My fellows and I have arrived in the land where King Arthur ruled, where Elizabeth Bennet fell in love with Mr. Darcy, and where Harry Potter defeated Lord Voldemort! This land known as England gave our group of Linfield travelers a piece of home-away-from-home with autumn weather that is as grey and rainy as the Pacific Northwest. It is a small piece of home that will soon diminish in importance once the majority of the University's population arrives and we are truly thrust into the local culture. However, until that time I will enjoy the semi-holiday, semi-adjustment period that University of Nottingham International Week is.
There is a poem that I am very fond of by J.R.R. Tolkien that was first published in July 1954 in The Fellowship of the Rings. I believe that it is quite fitting to quote Tolkien in my situation as a student abroad in England, where Tolkien lived.

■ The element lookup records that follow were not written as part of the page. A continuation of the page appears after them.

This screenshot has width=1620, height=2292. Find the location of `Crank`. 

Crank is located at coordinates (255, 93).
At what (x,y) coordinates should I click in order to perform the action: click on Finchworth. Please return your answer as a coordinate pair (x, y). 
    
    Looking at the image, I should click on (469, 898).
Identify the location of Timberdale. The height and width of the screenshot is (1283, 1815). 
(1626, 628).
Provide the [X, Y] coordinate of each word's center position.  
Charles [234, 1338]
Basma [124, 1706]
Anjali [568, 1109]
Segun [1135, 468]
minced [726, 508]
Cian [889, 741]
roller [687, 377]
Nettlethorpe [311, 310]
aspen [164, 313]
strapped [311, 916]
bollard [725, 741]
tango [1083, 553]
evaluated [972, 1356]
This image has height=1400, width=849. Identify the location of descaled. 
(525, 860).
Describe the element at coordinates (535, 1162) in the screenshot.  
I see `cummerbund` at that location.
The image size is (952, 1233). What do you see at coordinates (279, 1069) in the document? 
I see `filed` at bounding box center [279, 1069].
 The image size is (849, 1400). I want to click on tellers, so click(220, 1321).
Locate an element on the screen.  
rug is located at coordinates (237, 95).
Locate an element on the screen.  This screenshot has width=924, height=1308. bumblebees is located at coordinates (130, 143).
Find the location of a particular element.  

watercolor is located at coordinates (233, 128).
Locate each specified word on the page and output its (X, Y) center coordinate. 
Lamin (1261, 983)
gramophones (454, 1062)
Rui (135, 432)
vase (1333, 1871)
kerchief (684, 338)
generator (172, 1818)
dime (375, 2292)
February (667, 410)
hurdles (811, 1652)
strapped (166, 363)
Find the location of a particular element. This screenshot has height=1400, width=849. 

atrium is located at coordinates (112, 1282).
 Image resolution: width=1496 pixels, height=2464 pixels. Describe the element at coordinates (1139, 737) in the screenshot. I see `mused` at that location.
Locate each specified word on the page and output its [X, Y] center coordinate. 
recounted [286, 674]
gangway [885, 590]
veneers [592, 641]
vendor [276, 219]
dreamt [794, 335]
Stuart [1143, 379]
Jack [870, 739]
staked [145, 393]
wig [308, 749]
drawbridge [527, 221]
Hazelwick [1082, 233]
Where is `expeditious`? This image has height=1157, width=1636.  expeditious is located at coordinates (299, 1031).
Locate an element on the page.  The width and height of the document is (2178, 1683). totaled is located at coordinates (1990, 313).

“All that is gold does not glitter/ Not all those who wander are lost…”
This trip is golden (a very cheesy, over-used line, but true nonetheless), and figuring out foreign public transportation includes a lot of wandering around. However, as I have discovered wandering around, quite possibly not in the place that you meant to be in, does not mean that you are lost. Just the other day, Alanna Stanton, Allyna Murray, and I were trying to find the city center of Beeston, a small town just outside of Nottingham. We got off at the wrong bus stop and ended up walking half a mile to find it. However, on this walk we passed two beautiful churches, the Beeston Methodist Church and the Beeston Parish Church, where we stopped to take pictures. Though my feet would protest, I don’t regret missing the ‘correct’ bus stop because the journey, the wandering, was fun and exciting. Granted, doing the same trying to get back to school with heavy bags and sore legs and worse feet was not as much fun. I’m excited to wander though and to become a hopefully-not-too-weary traveler. With a bit of luck, I’ll make Tolkien proud.